Few microbes are as well-known to science as Escherichia coli. Once considered a harmless bacterial resident of animal and human guts, we now know E. coli as a vast collection of over 700 strains, some of which pose threats to human health. If you’ve ever had a severe bout of food poisoning, chances are you’ve met a pathogenic member of the species.
According to Frank Eisenhaber, a Senior Fellow at A*STAR’s Genome Institute of Singapore (GIS), the secrets behind an E. coli strain’s disease-causing potential lie hidden in its genome, which holds 4,000 to 5,500 genes. While researchers have historically relied on a ‘typical’ E. coli's genome sequence to represent the species, this can mask subtle differences between benign and disease-causing strains.

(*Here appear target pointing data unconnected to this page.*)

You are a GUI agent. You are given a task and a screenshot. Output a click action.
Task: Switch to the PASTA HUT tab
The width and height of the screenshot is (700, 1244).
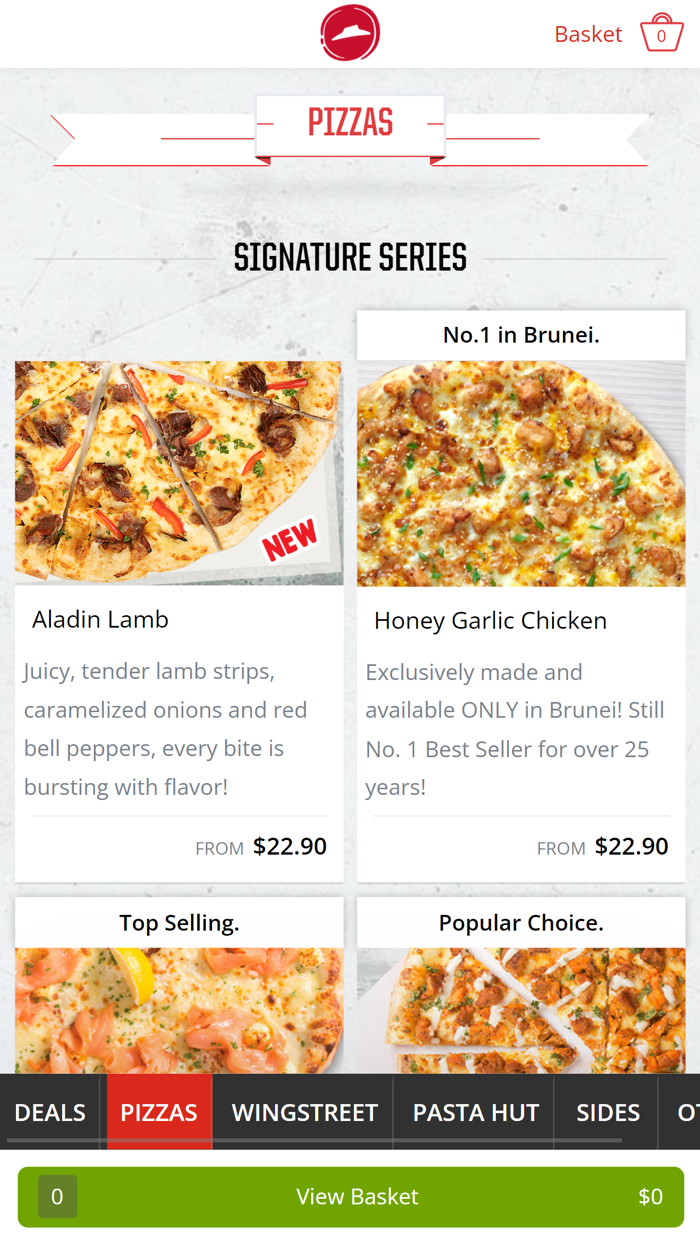pos(473,1112)
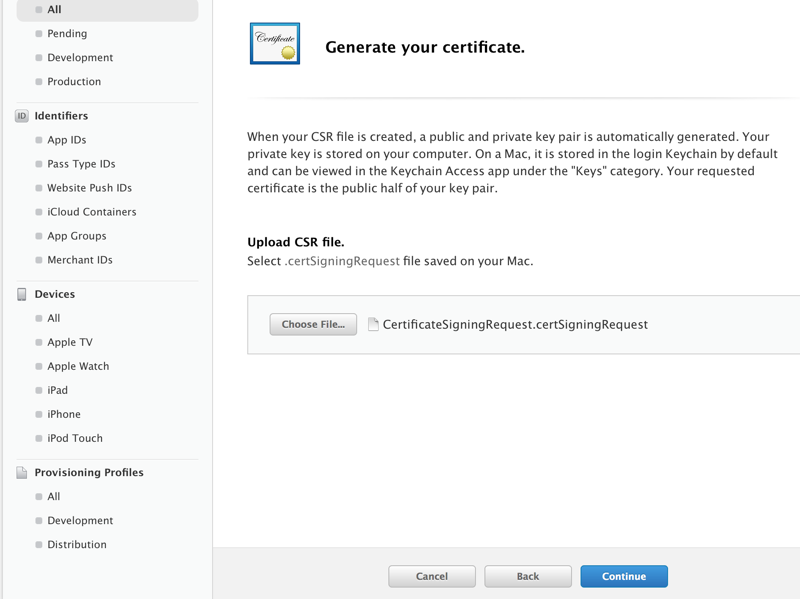Image resolution: width=800 pixels, height=599 pixels.
Task: Select Production certificates in sidebar
Action: [74, 82]
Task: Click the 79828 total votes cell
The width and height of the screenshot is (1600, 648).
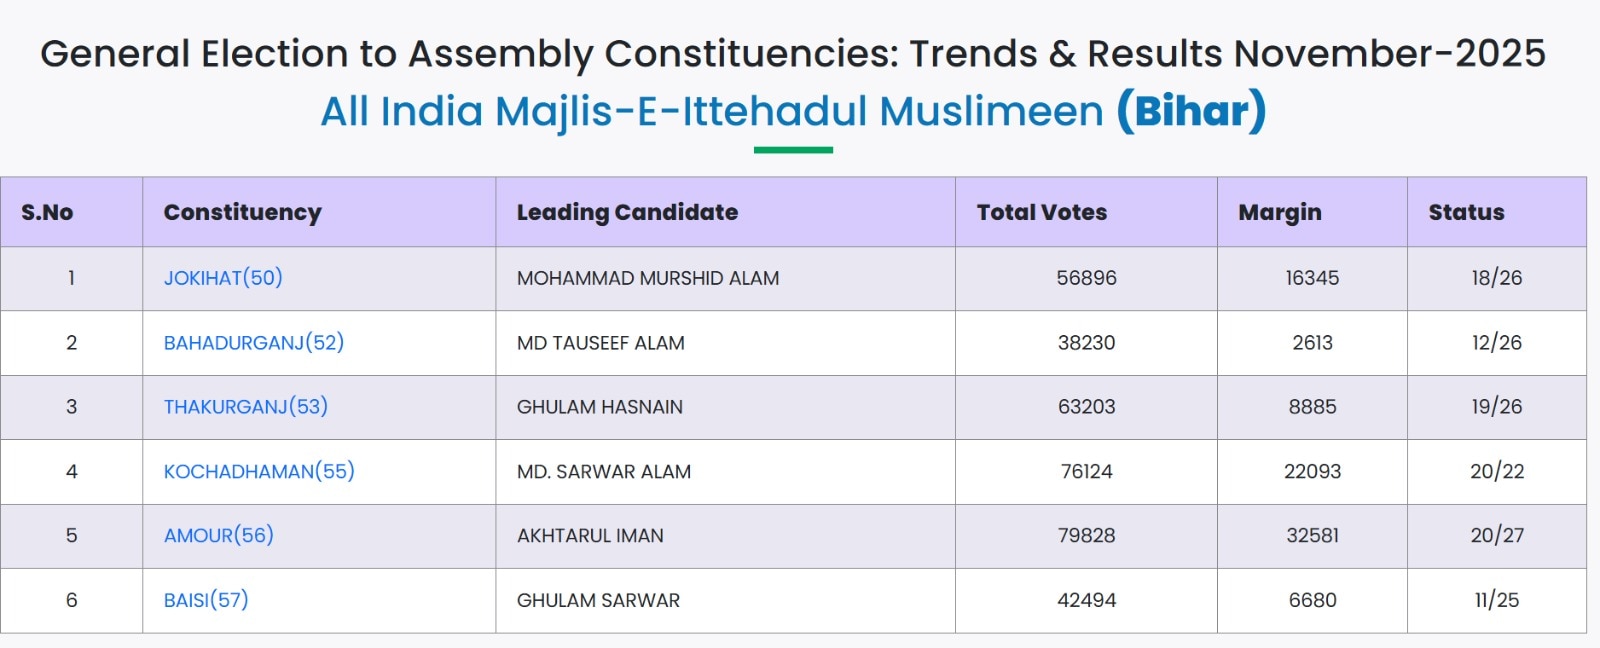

"E. coli strains have enormous genomic and mutational diversity; only a few hundred gene families are shared among all of them,” said Eisenhaber. “A single reference genome can’t completely represent that diversity.”
To create a more comprehensive reference, Eisenhaber and colleagues from GIS and A*STAR’s Bioinformatics Institute (BII) built an E. coli pangenome using computational tools and the publicly available sequences of 1,324 complete strain genomes. The team created a systematic map of over 25,000 E. coli gene families, unlocking new insights on the evolutionary history, adaptability and functional diversity of the species.
“To date, our E. coli pangenome study is by far the largest in terms of the number of complete E. coli genomes included,” said Eisenhaber.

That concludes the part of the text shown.